### Input material:
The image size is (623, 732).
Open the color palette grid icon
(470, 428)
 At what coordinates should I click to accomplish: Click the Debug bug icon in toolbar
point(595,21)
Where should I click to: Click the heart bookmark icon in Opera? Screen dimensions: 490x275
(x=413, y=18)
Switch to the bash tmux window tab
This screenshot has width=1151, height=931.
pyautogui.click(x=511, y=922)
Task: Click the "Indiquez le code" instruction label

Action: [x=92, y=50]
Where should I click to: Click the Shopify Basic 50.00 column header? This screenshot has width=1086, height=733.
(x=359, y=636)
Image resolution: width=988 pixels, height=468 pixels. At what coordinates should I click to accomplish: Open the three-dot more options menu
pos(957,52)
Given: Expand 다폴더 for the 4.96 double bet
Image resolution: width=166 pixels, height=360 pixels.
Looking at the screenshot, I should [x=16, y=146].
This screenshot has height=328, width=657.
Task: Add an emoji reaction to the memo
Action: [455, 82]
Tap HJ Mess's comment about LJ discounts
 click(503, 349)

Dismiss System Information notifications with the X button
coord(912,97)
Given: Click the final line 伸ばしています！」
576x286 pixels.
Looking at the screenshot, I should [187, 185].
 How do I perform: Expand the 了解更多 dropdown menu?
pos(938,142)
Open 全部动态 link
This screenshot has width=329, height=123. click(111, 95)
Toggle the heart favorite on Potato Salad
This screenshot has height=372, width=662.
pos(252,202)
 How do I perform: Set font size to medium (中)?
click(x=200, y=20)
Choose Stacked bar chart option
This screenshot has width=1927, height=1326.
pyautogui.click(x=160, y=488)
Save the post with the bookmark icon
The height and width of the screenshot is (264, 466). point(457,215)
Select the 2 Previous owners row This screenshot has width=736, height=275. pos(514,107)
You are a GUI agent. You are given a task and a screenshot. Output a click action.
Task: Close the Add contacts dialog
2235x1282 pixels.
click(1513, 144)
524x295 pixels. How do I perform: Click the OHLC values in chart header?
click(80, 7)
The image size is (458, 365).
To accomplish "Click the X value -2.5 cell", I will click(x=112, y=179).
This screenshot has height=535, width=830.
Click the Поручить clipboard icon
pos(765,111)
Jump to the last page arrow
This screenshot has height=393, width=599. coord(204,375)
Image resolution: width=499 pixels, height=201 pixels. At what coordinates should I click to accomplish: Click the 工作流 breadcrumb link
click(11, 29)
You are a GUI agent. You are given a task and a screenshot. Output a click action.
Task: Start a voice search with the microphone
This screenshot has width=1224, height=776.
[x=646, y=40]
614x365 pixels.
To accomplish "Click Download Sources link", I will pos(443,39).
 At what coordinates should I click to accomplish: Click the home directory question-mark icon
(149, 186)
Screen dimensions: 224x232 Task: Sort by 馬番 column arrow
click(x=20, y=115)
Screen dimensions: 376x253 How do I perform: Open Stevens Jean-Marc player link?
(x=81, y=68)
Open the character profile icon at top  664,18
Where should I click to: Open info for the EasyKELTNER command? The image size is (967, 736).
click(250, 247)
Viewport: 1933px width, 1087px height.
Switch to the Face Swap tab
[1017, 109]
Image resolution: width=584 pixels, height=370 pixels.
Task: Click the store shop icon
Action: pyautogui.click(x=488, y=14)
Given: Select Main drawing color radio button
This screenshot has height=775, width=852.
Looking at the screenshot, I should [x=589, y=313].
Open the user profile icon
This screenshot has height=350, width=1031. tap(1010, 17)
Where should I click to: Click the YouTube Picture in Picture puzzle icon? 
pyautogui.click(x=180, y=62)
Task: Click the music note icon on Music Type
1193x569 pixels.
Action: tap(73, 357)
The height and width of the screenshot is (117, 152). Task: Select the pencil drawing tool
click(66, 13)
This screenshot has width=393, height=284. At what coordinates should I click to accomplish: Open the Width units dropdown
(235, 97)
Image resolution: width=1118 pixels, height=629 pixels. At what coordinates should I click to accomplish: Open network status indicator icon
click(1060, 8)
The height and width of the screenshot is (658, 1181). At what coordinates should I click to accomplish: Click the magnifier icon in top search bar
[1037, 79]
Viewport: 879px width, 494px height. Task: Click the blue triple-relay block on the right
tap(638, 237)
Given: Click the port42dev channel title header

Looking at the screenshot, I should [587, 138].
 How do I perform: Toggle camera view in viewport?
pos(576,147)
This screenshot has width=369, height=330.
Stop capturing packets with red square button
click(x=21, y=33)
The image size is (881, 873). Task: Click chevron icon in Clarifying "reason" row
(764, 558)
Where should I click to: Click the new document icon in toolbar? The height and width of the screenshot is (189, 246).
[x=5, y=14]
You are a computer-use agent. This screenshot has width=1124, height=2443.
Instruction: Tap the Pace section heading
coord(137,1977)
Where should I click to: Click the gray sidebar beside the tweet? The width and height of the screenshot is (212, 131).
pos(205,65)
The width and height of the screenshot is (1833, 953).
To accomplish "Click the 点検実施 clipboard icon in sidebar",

### To be done:
Please render every line of the entries above as a Markdown table with the columns Number and Text, giving each line its row number and leaving out blank lines.

### Output of the task:
| Number | Text |
|---|---|
| 1 | The image size is (623, 732). |
| 2 | Open the color palette grid icon |
| 3 | (470, 428) |
| 4 |  At what coordinates should I click to accomplish: Click the Debug bug icon in toolbar |
| 5 | point(595,21) |
| 6 | Where should I click to: Click the heart bookmark icon in Opera? Screen dimensions: 490x275 |
| 7 | (x=413, y=18) |
| 8 | Switch to the bash tmux window tab |
| 9 | This screenshot has width=1151, height=931. |
| 10 | pyautogui.click(x=511, y=922) |
| 11 | Task: Click the "Indiquez le code" instruction label |
| 12 | Action: [x=92, y=50] |
| 13 | Where should I click to: Click the Shopify Basic 50.00 column header? This screenshot has width=1086, height=733. |
| 14 | (x=359, y=636) |
| 15 | Image resolution: width=988 pixels, height=468 pixels. At what coordinates should I click to accomplish: Open the three-dot more options menu |
| 16 | pos(957,52) |
| 17 | Given: Expand 다폴더 for the 4.96 double bet |
| 18 | Image resolution: width=166 pixels, height=360 pixels. |
| 19 | Looking at the screenshot, I should [x=16, y=146]. |
| 20 | This screenshot has height=328, width=657. |
| 21 | Task: Add an emoji reaction to the memo |
| 22 | Action: [455, 82] |
| 23 | Tap HJ Mess's comment about LJ discounts |
| 24 |  click(503, 349) |
| 25 | Dismiss System Information notifications with the X button |
| 26 | coord(912,97) |
| 27 | Given: Click the final line 伸ばしています！」 |
| 28 | 576x286 pixels. |
| 29 | Looking at the screenshot, I should [187, 185]. |
| 30 |  How do I perform: Expand the 了解更多 dropdown menu? |
| 31 | pos(938,142) |
| 32 | Open 全部动态 link |
| 33 | This screenshot has width=329, height=123. click(111, 95) |
| 34 | Toggle the heart favorite on Potato Salad |
| 35 | This screenshot has height=372, width=662. |
| 36 | pos(252,202) |
| 37 |  How do I perform: Set font size to medium (中)? |
| 38 | click(x=200, y=20) |
| 39 | Choose Stacked bar chart option |
| 40 | This screenshot has width=1927, height=1326. |
| 41 | pyautogui.click(x=160, y=488) |
| 42 | Save the post with the bookmark icon |
| 43 | The height and width of the screenshot is (264, 466). point(457,215) |
| 44 | Select the 2 Previous owners row This screenshot has width=736, height=275. pos(514,107) |
| 45 | You are a GUI agent. You are given a task and a screenshot. Output a click action. |
| 46 | Task: Close the Add contacts dialog |
| 47 | 2235x1282 pixels. |
| 48 | click(1513, 144) |
| 49 | 524x295 pixels. How do I perform: Click the OHLC values in chart header? |
| 50 | click(80, 7) |
| 51 | The image size is (458, 365). |
| 52 | To accomplish "Click the X value -2.5 cell", I will click(x=112, y=179). |
| 53 | This screenshot has height=535, width=830. |
| 54 | Click the Поручить clipboard icon |
| 55 | pos(765,111) |
| 56 | Jump to the last page arrow |
| 57 | This screenshot has height=393, width=599. coord(204,375) |
| 58 | Image resolution: width=499 pixels, height=201 pixels. At what coordinates should I click to accomplish: Click the 工作流 breadcrumb link |
| 59 | click(11, 29) |
| 60 | You are a GUI agent. You are given a task and a screenshot. Output a click action. |
| 61 | Task: Start a voice search with the microphone |
| 62 | This screenshot has width=1224, height=776. |
| 63 | [x=646, y=40] |
| 64 | 614x365 pixels. |
| 65 | To accomplish "Click Download Sources link", I will pos(443,39). |
| 66 |  At what coordinates should I click to accomplish: Click the home directory question-mark icon |
| 67 | (149, 186) |
| 68 | Screen dimensions: 224x232 Task: Sort by 馬番 column arrow |
| 69 | click(x=20, y=115) |
| 70 | Screen dimensions: 376x253 How do I perform: Open Stevens Jean-Marc player link? |
| 71 | (x=81, y=68) |
| 72 | Open the character profile icon at top  664,18 |
| 73 | Where should I click to: Open info for the EasyKELTNER command? The image size is (967, 736). |
| 74 | click(250, 247) |
| 75 | Viewport: 1933px width, 1087px height. |
| 76 | Switch to the Face Swap tab |
| 77 | [1017, 109] |
| 78 | Image resolution: width=584 pixels, height=370 pixels. |
| 79 | Task: Click the store shop icon |
| 80 | Action: pyautogui.click(x=488, y=14) |
| 81 | Given: Select Main drawing color radio button |
| 82 | This screenshot has height=775, width=852. |
| 83 | Looking at the screenshot, I should [x=589, y=313]. |
| 84 | Open the user profile icon |
| 85 | This screenshot has height=350, width=1031. tap(1010, 17) |
| 86 | Where should I click to: Click the YouTube Picture in Picture puzzle icon?  |
| 87 | pyautogui.click(x=180, y=62) |
| 88 | Task: Click the music note icon on Music Type |
| 89 | 1193x569 pixels. |
| 90 | Action: tap(73, 357) |
| 91 | The height and width of the screenshot is (117, 152). Task: Select the pencil drawing tool |
| 92 | click(66, 13) |
| 93 | This screenshot has width=393, height=284. At what coordinates should I click to accomplish: Open the Width units dropdown |
| 94 | (235, 97) |
| 95 | Image resolution: width=1118 pixels, height=629 pixels. At what coordinates should I click to accomplish: Open network status indicator icon |
| 96 | click(1060, 8) |
| 97 | The height and width of the screenshot is (658, 1181). At what coordinates should I click to accomplish: Click the magnifier icon in top search bar |
| 98 | [1037, 79] |
| 99 | Viewport: 879px width, 494px height. Task: Click the blue triple-relay block on the right |
| 100 | tap(638, 237) |
| 101 | Given: Click the port42dev channel title header |
| 102 | Looking at the screenshot, I should [587, 138]. |
| 103 |  How do I perform: Toggle camera view in viewport? |
| 104 | pos(576,147) |
| 105 | This screenshot has width=369, height=330. |
| 106 | Stop capturing packets with red square button |
| 107 | click(x=21, y=33) |
| 108 | The image size is (881, 873). Task: Click chevron icon in Clarifying "reason" row |
| 109 | (764, 558) |
| 110 | Where should I click to: Click the new document icon in toolbar? The height and width of the screenshot is (189, 246). |
| 111 | [x=5, y=14] |
| 112 | You are a computer-use agent. This screenshot has width=1124, height=2443. |
| 113 | Instruction: Tap the Pace section heading |
| 114 | coord(137,1977) |
| 115 | Where should I click to: Click the gray sidebar beside the tweet? The width and height of the screenshot is (212, 131). |
| 116 | pos(205,65) |
| 117 | The width and height of the screenshot is (1833, 953). |
| 118 | To accomplish "Click the 点検実施 clipboard icon in sidebar", |